The COVID-19 pandemic has upended this narrative, however. In spite of all the hype, digital technology could not prevent nor control the spread of the coronavirus. Instead, sound policy interventions, accessible healthcare, devoted professionals and good common sense are what have flattened curves. The technology that controlled the infection wasn’t a fancy contact tracing app, but instead the simple face mask.
The tech scene has been buzzing for a few years about the Fourth Industrial Revolution, a supposed technological transformation characterised by big data, artificial intelligence and automation.
But the last thing the world needs is another 'revolution' that ignores the external cost to society of our unchecked obsession with economic growth at all cost. Technology won’t solve the climate crisis, prevent the recurring wildfires in the US, heal social divides or resolve social inequality. Only a concerted effort to reset our economic systems and a willingness to make hard choices about priorities will do that.
The world needs a different 'IR' – something I call 'insured resilience'. The word 'insured' means to secure or protect someone against a possible contingency; in this case, the economic, social and climatic trends we face in the 21st century, particularly those arising from unsustainable resource overexploitation, the crisis of consumption-led capitalism, biodiversity losses, and climate change.
'Resilience', in contrast, denotes society’s ability to withstand and recover from these shocks when they occur. Together, insured resilience frames a society designed to both prevent and protect against crisis, and to recover quickly from damage.

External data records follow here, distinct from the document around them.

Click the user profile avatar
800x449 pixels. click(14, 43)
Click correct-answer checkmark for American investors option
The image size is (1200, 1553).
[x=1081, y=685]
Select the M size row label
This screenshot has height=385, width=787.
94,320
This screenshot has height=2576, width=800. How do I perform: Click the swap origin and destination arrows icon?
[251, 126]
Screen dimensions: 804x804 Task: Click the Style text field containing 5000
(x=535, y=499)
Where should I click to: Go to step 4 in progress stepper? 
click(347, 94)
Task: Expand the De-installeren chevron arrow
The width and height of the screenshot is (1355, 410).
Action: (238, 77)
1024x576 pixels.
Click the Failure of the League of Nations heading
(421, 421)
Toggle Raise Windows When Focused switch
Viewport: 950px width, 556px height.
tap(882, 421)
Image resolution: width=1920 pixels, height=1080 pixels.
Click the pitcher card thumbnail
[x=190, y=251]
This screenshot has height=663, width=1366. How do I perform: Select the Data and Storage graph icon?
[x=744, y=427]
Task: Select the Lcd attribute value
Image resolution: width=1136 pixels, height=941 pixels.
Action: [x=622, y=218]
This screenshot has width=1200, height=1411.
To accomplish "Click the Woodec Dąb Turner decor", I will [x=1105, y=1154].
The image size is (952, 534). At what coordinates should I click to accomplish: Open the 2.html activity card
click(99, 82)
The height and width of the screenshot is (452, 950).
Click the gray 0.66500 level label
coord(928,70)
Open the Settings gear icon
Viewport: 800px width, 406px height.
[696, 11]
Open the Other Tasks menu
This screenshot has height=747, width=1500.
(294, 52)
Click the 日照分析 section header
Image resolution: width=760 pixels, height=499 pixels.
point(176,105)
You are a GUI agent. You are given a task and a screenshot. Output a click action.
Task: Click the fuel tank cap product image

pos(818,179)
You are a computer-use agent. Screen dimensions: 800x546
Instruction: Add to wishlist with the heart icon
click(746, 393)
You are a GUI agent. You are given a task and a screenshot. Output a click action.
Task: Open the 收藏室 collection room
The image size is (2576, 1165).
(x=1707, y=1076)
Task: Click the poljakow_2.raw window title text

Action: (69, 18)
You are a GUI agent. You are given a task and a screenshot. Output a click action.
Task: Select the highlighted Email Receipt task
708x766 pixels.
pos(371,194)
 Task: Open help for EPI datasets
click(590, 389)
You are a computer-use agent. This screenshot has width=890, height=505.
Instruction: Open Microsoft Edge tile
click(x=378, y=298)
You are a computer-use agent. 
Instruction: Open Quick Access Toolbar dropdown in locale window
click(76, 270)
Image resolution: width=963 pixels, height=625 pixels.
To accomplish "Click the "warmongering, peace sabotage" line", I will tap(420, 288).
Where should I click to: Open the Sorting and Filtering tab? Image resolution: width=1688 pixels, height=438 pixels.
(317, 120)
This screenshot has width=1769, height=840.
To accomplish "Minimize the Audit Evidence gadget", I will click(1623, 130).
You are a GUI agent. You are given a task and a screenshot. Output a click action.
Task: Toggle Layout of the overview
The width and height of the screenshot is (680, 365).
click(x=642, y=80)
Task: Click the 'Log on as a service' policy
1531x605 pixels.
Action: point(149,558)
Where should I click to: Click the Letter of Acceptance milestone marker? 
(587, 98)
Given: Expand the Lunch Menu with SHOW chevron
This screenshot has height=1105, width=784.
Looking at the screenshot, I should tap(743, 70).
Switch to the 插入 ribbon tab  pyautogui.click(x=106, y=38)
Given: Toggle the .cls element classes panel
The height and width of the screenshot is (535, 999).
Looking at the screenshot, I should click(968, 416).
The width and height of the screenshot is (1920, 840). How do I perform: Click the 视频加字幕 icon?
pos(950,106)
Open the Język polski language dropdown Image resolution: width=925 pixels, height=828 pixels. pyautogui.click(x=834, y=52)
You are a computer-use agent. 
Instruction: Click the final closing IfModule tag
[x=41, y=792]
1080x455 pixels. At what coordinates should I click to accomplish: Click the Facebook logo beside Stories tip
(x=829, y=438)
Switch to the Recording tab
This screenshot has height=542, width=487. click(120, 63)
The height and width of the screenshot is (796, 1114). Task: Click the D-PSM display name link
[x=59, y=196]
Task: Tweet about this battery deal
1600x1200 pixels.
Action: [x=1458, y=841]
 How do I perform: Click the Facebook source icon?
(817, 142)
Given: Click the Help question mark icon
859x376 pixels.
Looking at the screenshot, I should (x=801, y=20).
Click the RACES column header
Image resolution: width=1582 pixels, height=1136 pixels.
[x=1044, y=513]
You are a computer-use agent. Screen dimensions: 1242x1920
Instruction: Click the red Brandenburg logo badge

Previous industrial revolutions may have led to greater productivity and increased living standards, but they also contributed to our current predicament. They allowed resources to be exploited at a faster rate, and enabled the mass consumption that contributes to pollution, wastage, loss of biodiversity and arable land, urban crowding and the other social injustices we see in the world today.
If the Fourth Industrial Revolution is similarly transformative – itself an unproven claim – would that be something the world truly needs now? The pandemic shows that we need to reset our priorities towards better serving the global majority with limited access to basic needs, and doing that by respecting limits.